New Adventure Shelf argued that the capital gain received or accrued is calculated in terms of paragraph 35(1) of the Eighth Schedule. That paragraph includes sub-paragraph 35(3), which states that the gain is to be reduced by certain amounts. Paragraph 35(3)(c) refers to any reduction in those proceeds as the result of the cancellation, termination or variation of an agreement. This, it was argued, is what occurred here.

Paragraph 25(2) requires the taxpayer, in those circumstances, to re-determine the base cost of the asset and the capital gain in the light of the change in circumstances. That can only relate to the original assessment. Accordingly, so the argument went, it is the original assessment that must be re-opened and revised in light of the redetermination of the base cost and the amount of the capital gain.

Application

New Adventure Shelf’s argument requires paragraph 35 of the Eighth Schedule to be construed as applying not only to the determination of capital gains in a particular year, but also to require a redetermination in a later year of a capital gain already accrued. But that is inconsistent with paragraph 35(3). The sub-paragraph relates to the determination of the proceeds of a disposal ‘during a year of assessment’.

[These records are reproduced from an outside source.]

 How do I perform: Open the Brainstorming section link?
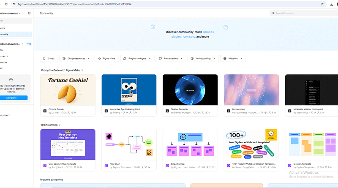pyautogui.click(x=51, y=125)
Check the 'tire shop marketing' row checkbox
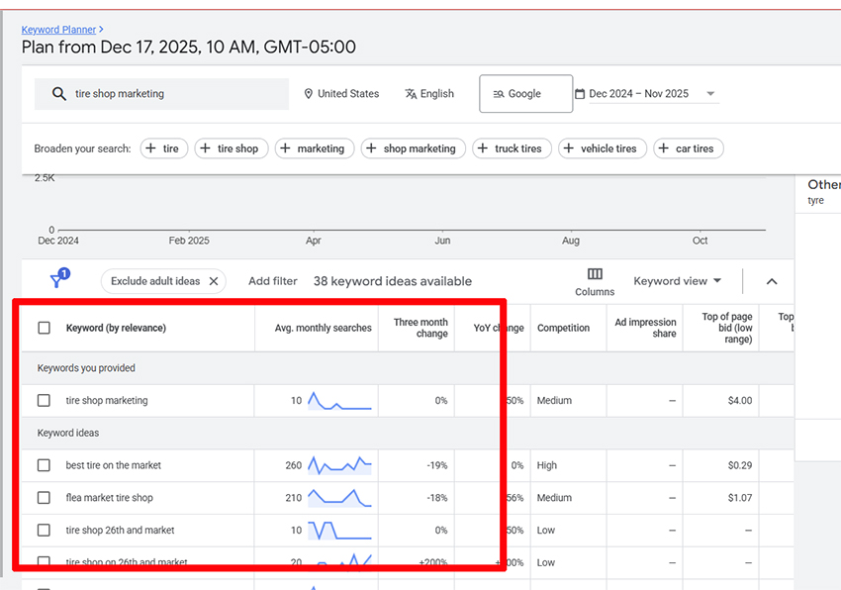The width and height of the screenshot is (841, 590). click(x=44, y=401)
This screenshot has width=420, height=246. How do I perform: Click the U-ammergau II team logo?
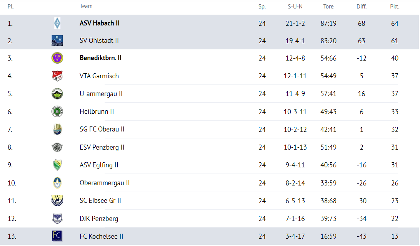click(x=57, y=94)
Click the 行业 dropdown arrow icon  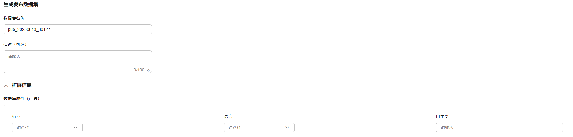click(76, 128)
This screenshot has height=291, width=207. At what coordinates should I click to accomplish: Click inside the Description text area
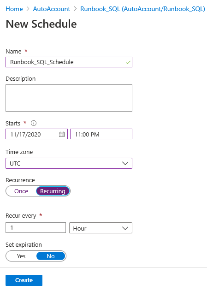(69, 98)
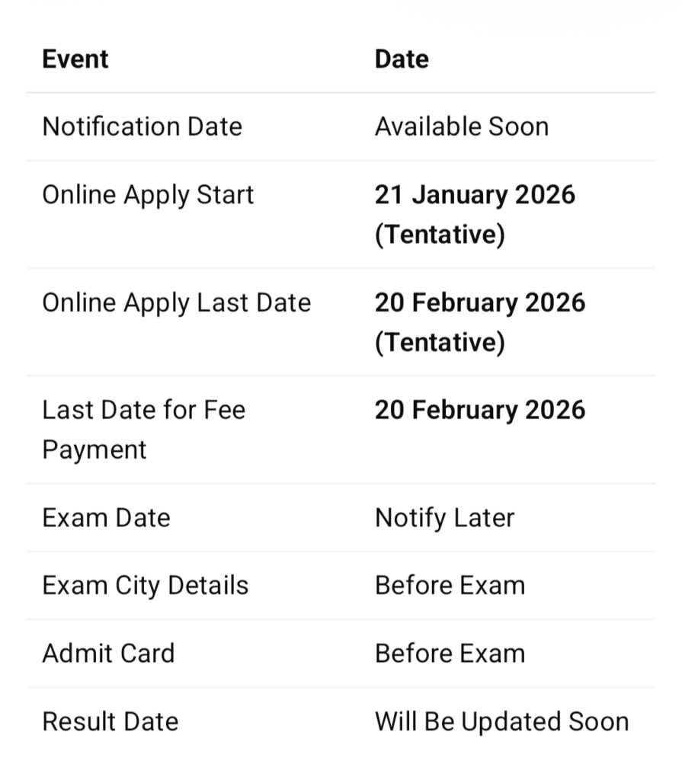Select the Notification Date row label
The image size is (682, 780).
[x=142, y=126]
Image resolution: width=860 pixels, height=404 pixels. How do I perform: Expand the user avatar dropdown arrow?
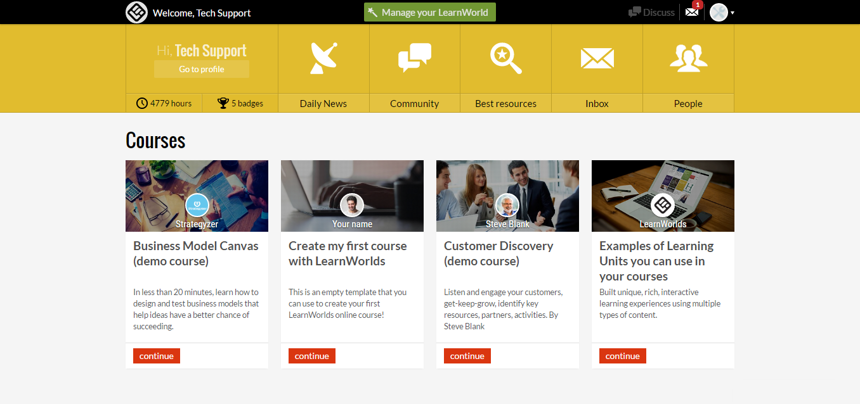(x=733, y=13)
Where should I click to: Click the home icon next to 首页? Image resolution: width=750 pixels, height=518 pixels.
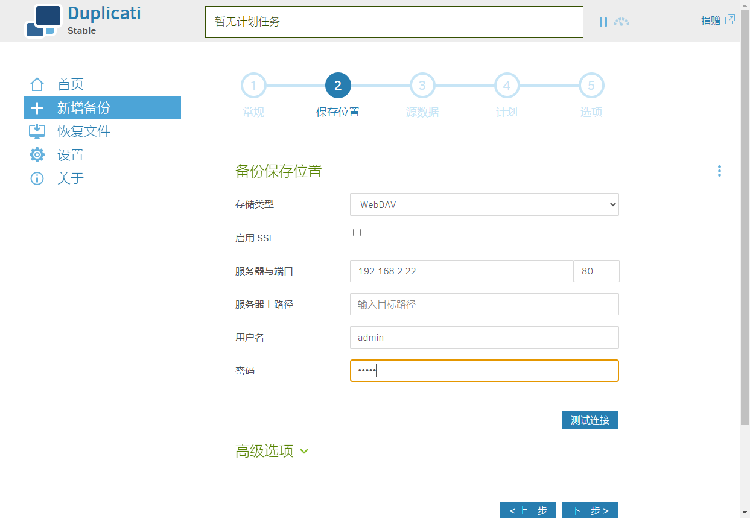[x=37, y=84]
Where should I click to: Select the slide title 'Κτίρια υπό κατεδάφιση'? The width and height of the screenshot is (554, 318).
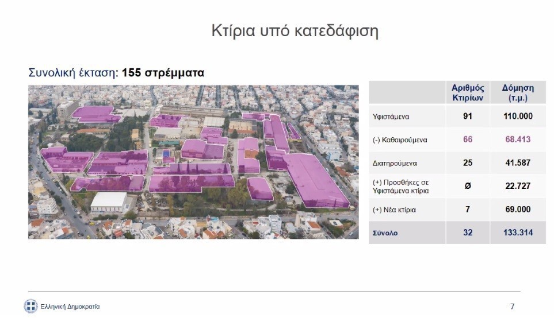pos(295,30)

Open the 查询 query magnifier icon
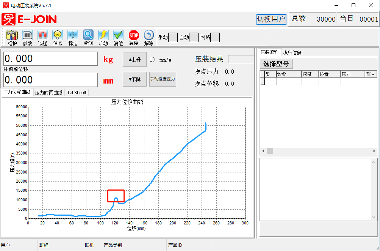(x=88, y=37)
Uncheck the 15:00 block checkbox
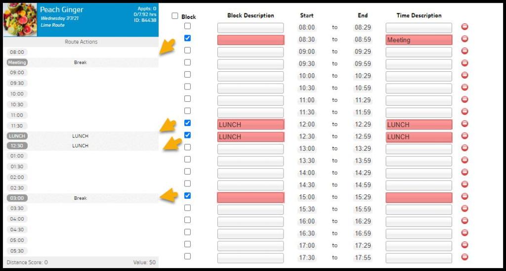This screenshot has width=506, height=271. [x=187, y=196]
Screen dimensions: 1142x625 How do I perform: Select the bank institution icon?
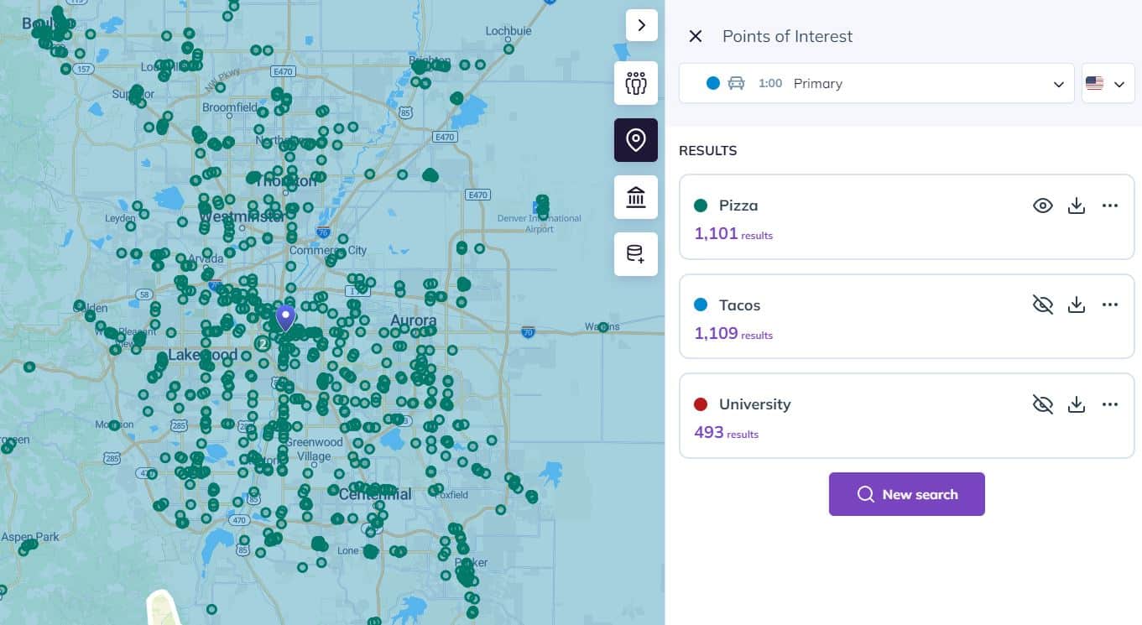coord(635,196)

The provisions of paragraphs 3, 4 and 25 of the Eighth Schedule do not support New Adventure Shelf’s argument. As set out in paragraph 25(2), should there be a redetermination of a capital gain or a capital loss that occurred in a prior year of assessment, that redetermination is to be taken into account not in the prior year but in the year in which the events giving rise to the redetermination take place.

Conclusion

The cancellation of the sale did not entitle New Adventure Shelf to have its tax liability for the 2007 year re-assessed. The cancellation and its consequences were factors relevant to an assessment of any capital gain or, more likely, capital loss that accrued during that current tax year (2011) and not the year that the capital gain had initially accrued (2007).

Remarks

The Eighth Schedule has subsequently been amended, in the form of paragraph 4(c), to provide that, in the instance where a taxpayer accrued a capital gain in a previous year but later that gain fails to come to fruition due to a cancellation of the initial agreement giving rise to the capital accrual, then the taxpayer incurs a capital loss at that moment which equals the amount of the capital gain initially made. Although the purpose of this amendment is to place the taxpayer in the tax position he was in prior to the sale that gave rise to the initial capital accrual, the relief provided does not take into consideration the fact that the taxpayer may well not have the funds to pay the tax on the initial capital gain and a subsequent capital loss cannot be used to offset the initial capital gain.

Taxpayers that intend on disposing of an asset in exchange for payment in instalments are advised to seek advice from their tax practitioner so that the sale agreement can be structured in such manner that the accrual of the proceeds is deferred until such time that the payments are received. Such contractual structuring would alleviate a taxpayer from the same fate as New Adventure Shelf.